# dyeing leather



## crafty2002 (Aug 23, 2006)

A friend just gave me a brand new leather jacket he said he paid over $ 400 for and I love it. It fits me perfect and I love the design of it. 
But I hate the color of it. It is almost an orange color with just a hint of brown. 

How can I dye it either a darker brown or a black. I don't want to mess it up because it is really a nice jacket, but I would never wear it the color it is. 
Brian said it looked a different color in the store than it did when he got it home, and he didn't want to take it back because it would have made him feel dum. :baby04: I told him $400+ , I would have felt dum if I didn't take it back.

Is there a spray dye you can use, or how do you dye leather that is already made into a coat?


----------



## tyusclan (Jan 1, 2005)

I've dyed shoes and tack before, but not the fine leather of a jacket. I'd be tempted to check with a leather shop and see what a professional dye job would cost on that expensive a jacket.


----------



## IowaLez (Mar 6, 2006)

what kind of leather is it? Is it a porous finish, like suede, or is it a top grain finish? I might be able to help you, but need more info.


----------



## sewtlm (Mar 22, 2006)

The leather is easy enough to dye your problem is that the lining is most likely acetate and does not like water.


----------



## crafty2002 (Aug 23, 2006)

LezlieinCA said:


> what kind of leather is it? Is it a porous finish, like suede, or is it a top grain finish? I might be able to help you, but need more info.
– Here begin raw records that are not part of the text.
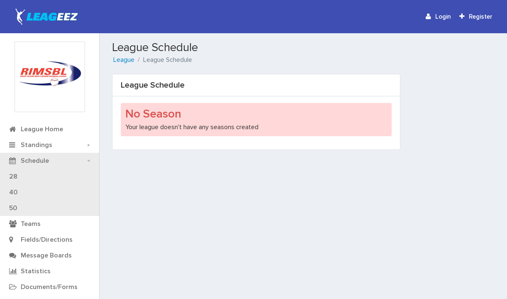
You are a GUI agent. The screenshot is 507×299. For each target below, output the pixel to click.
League (123, 60)
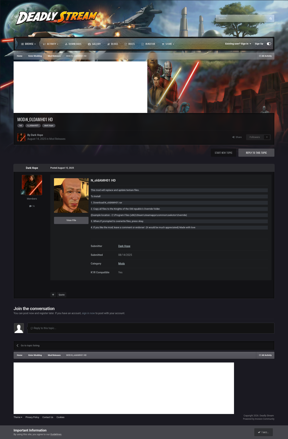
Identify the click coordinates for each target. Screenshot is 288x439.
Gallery (94, 43)
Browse (28, 43)
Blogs (112, 43)
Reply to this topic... (43, 328)
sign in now (88, 313)
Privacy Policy (32, 417)
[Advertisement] (80, 87)
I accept (264, 432)
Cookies (60, 417)
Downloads (73, 43)
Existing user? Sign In (238, 43)
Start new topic (223, 152)
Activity (51, 43)
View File (71, 220)
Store (167, 43)
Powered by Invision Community (258, 419)
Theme (18, 417)
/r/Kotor (148, 43)
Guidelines (56, 434)
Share (237, 137)
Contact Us (47, 417)
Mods (121, 263)
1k (32, 206)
I am sorry for not getting back but my pot is full right now. Heck, it's always full. I would probably give up and die if I didn't keep it full, lol.
It isn't suede but I don't know if you would call it top grain either. I really don't know what that is. It is a slick bikers type jacket but the more I look at it the pinker it gets. I just hate the color. Love the jacket, but hate the color.
Is there something I can do to darken it cheaply. I don't care if it is sort of mixed colors, as long as it will stop getting pinker, lol. 
Thanks
Dennis


----------